De sí misma a Jane y de Jane a Bingley, sus pensamientos recorrían un camino que no tardó en conducirla a recordar que la explicación que Darcy había dado del asunto de éstos le había parecido muy insuficiente, y volvió a leerla. El efecto de esta segunda lectura fue muy diferente. ¿Cómo no podía dar crédito a lo que Darcy decía sobre uno de los puntos, si se había visto forzada a dárselo en el otro? Darcy declaraba haber sospechado siempre que Jane no sentía ningún amor por Bingley, y Elizabeth recordó cuál había sido la opinión de Charlotte. Tampoco podía discutir la exactitud de su descripción de Jane; a Elizabeth le constaba que los sentimientos de su hermana, aunque fervientes, habían sido poco exteriorizados; y que la constante complacencia en su aire y maneras a menudo no iba unida a una gran sensibilidad.

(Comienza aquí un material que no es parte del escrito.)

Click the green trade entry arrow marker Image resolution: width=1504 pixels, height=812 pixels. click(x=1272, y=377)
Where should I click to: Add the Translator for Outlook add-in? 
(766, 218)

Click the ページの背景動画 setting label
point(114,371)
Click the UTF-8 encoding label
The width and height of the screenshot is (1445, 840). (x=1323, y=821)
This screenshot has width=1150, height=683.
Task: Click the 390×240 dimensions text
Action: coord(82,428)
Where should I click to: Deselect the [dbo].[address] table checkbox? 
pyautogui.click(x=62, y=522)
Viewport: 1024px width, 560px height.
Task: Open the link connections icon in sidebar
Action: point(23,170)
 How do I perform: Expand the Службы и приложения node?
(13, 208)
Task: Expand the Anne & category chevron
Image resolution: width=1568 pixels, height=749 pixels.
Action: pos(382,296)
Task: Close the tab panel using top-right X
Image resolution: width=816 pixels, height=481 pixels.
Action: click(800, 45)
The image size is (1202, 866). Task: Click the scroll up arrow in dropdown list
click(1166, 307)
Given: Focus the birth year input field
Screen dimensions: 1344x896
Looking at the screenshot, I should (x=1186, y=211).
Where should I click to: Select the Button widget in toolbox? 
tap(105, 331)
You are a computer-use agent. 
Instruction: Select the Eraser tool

Cuando llegó a la parte de la carta donde Darcy mencionaba a su familia en términos de tan humillantes aunque merecidos reproches, Elizabeth sintió verdadera vergüenza. La justicia de sus acusaciones le parecía demasiado evidente para que pudiera negarla, y las circunstancias a las que aludía en particular como ocurridas en el baile de Netherfield, no le podían haber impresionado a él más de lo que le habían abochornado a ella.
El elogio que Darcy les tributaba a ella y a su hermana no le pasó inadvertido. La halagó, pero no pudo consolarse por el desprecio que implicaba para el resto de la familia; y al considerar que los sinsabores de Jane habían sido en realidad obra de su misma familia, y al reflexionar en lo mal parado que había de quedar el crédito de ambas por aquella conducta impropia, sintió un abatimiento que hasta entonces no había conocido.
Después de andar dos horas a lo largo del camino dando vueltas a la diversidad de sus pensamientos, considerando de nuevo los hechos, determinando posibilidades y haciéndose paulatinamente a tan repentino e importante cambio, la fatiga y el acordarse del tiempo que hacía que estaba fuera la hicieron regresar a la casa. Entró en ella con el propósito de aparentar su alegría de siempre y resuelta a reprimir los pensamientos que la asediaban, ya que de otra forma no sería capaz de mantener conversación alguna.
Le dijeron que lo dos caballeros de Rosings habían estado allí durante su ausencia; Darcy sólo por breves instantes, para despedirse; pero que el coronel Fitzwilliam se había quedado una hora por lo menos, para ver si ella llegaba y casi dispuesto a ir en su busca. A Elizabeth apenas le afectaba la partida del coronel; en realidad se alegraba. Sólo podía pensar en la carta de Darcy.